Required action: In the text below on WAG injection studies, what program was used for the Phitsanulok Basin oil field work by Suphattra (2010)?

Document section:
[Start of section]

An investigation by Saikou (2013) to improve oil recovery by using WAG injection as an enhanced recovery technique at laboratory scale was implemented in Wallace sandstone. Initially, water and gas injection was performed on this reservoir core plugs named W25, W16 and W26 followed by WAG injection. Core flooding was conducted using Benchtop Relative Permeameter (BRP). Both water and gas injection achieves good recoveries of oil with a minimum recovery of 26.13% OOIP and maximum recovery of 61.24% OOIP. An additional oil recovery was achieved in W25, W16 and W26 of 9.02%, 19.05% and 21.04% OOIP after applying WAG injection. WAG injection has higher oil recovery of 12% when WAG injection was preceded by water flooding then when WAG injection was preceded by gas injection. This was due to water that follows the gas injection during WAG was able to control the high mobility of gas phase and stabilized the displacement front (Saikou 2013; Jafari et al. 2008; Bhatia et al. 2014).

Another recovery potential using water injection and carbon dioxide injection coupled with WAG injection, based on injection well location, was investigated in the Uganda oil filed by Marembo and Asasira (2019), where only appraisal and no production observed. This study used standard correlation equation, filed analogs and compared existing literature to foresee the potential oil recovery of Albertine reservoir (Marembo and Asasira 2019). Field analogs are suitable for estimating oil recovery factor for an oil reservoir in appraisal stage. The oil recovery factor field analogs for primary production were between 8 and 15%, while oil recovery factor calculated from empirical correlation equations was between 18.2 and 62%. The simulated primary production oil recovery was from 9.81% (injection was at a distance of 60ft from producer) to 36.85% (injection was at a distance of 800ft from producer). This indicated the effect of injection well location with respect to the production well on oil recovery factor. Both secondary water and carbon dioxide injections yield good recovery factor of 31.6% OOIP and 62.3% OOIP, respectively. Additional oil was also discovered using WAG injection. When WAG injection was preceded by waterflooding, the oil recovery factor was 12% OOIP higher than when WAG preceded by carbon dioxide gas.

On the other hand, Suphattra (2010) also implemented WAG injection method and analyzed the operation condition to optimize oil production in Phitsanulok Basin oil field. Eclipse 300 program was used to implement the suitable operation method to boost the oil recovery in this filed. Few conceptual production and injection scenarios were applied, which were no injection (natural flow) and WAG injection at 1st year, 2nd year, 4th year and 8th year after natural flow production. The economic analysis and sensitivity analysis in oil price were also taken into account. From the reservoir simulation, it shows that the WAG method can improve oil recovery efficiency when compared with natural flow under same condition. Injection at 2nd year after the natural flow was the best case operation and development due to higher recovery factor and more economical value when compared with other. From the result, it shows that the oil recovery from primary production is 10.54% of OOIP, while WAG achieves the highest recovery up to 71.05%. However, in terms of economic evaluation, WAG method was not preferable due to its high cost facilities and it was not economical.

[End of section]

(Records taken from a dataset)
[Start of section]

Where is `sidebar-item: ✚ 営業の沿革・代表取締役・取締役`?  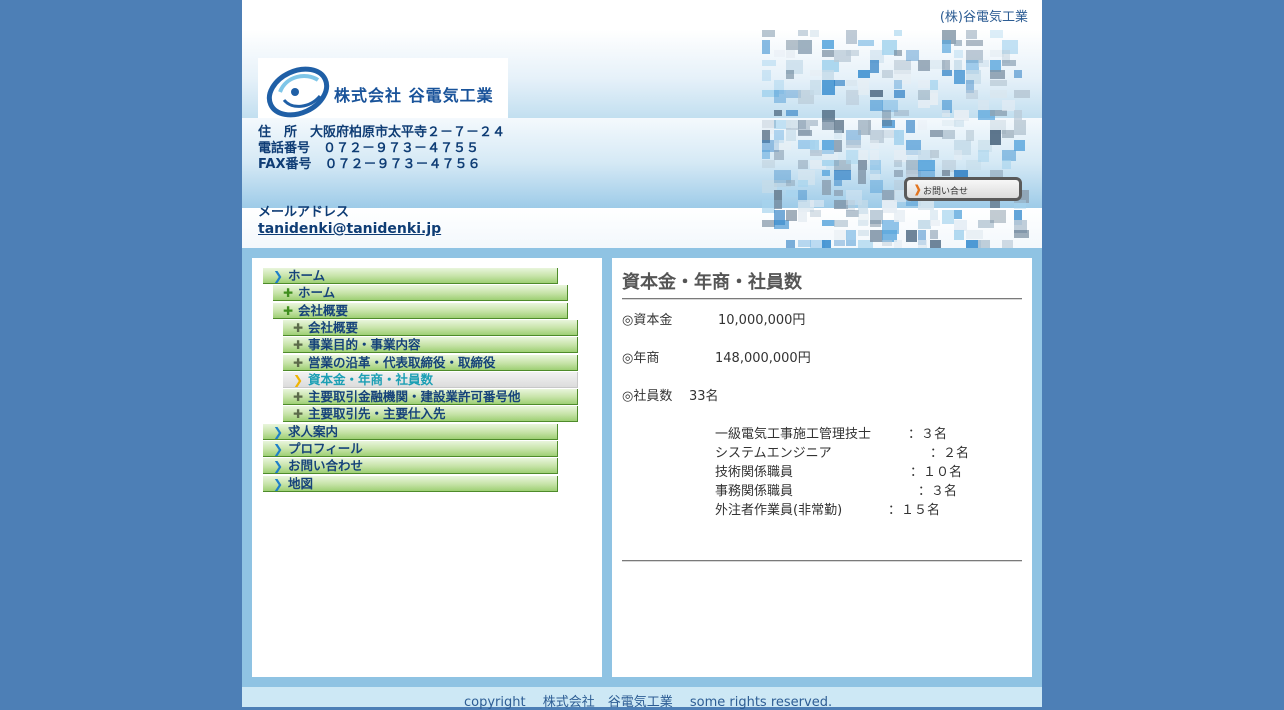
sidebar-item: ✚ 営業の沿革・代表取締役・取締役 is located at coordinates (430, 362).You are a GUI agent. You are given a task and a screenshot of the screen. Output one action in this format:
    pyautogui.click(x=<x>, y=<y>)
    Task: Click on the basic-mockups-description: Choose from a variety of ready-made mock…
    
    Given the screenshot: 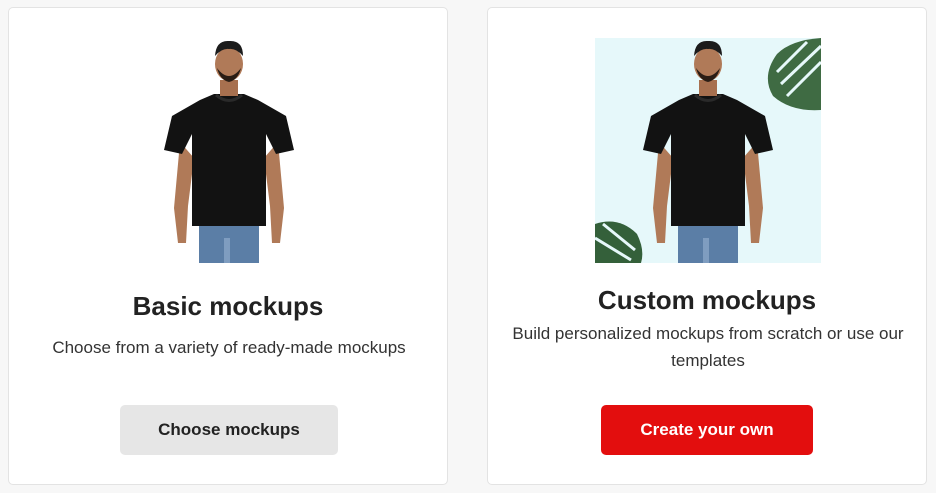 What is the action you would take?
    pyautogui.click(x=229, y=348)
    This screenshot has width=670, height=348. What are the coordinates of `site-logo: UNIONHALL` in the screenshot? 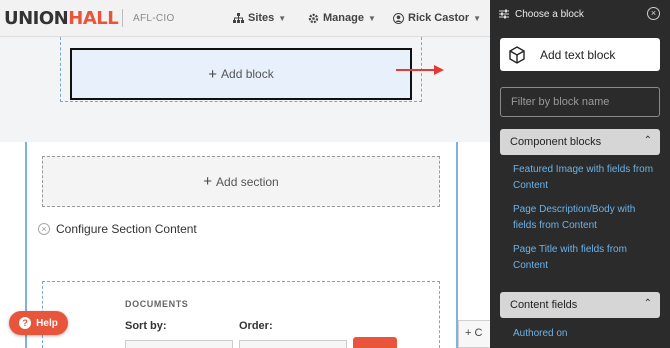 It's located at (62, 18).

[End of section]

Final answer: Eclipse 300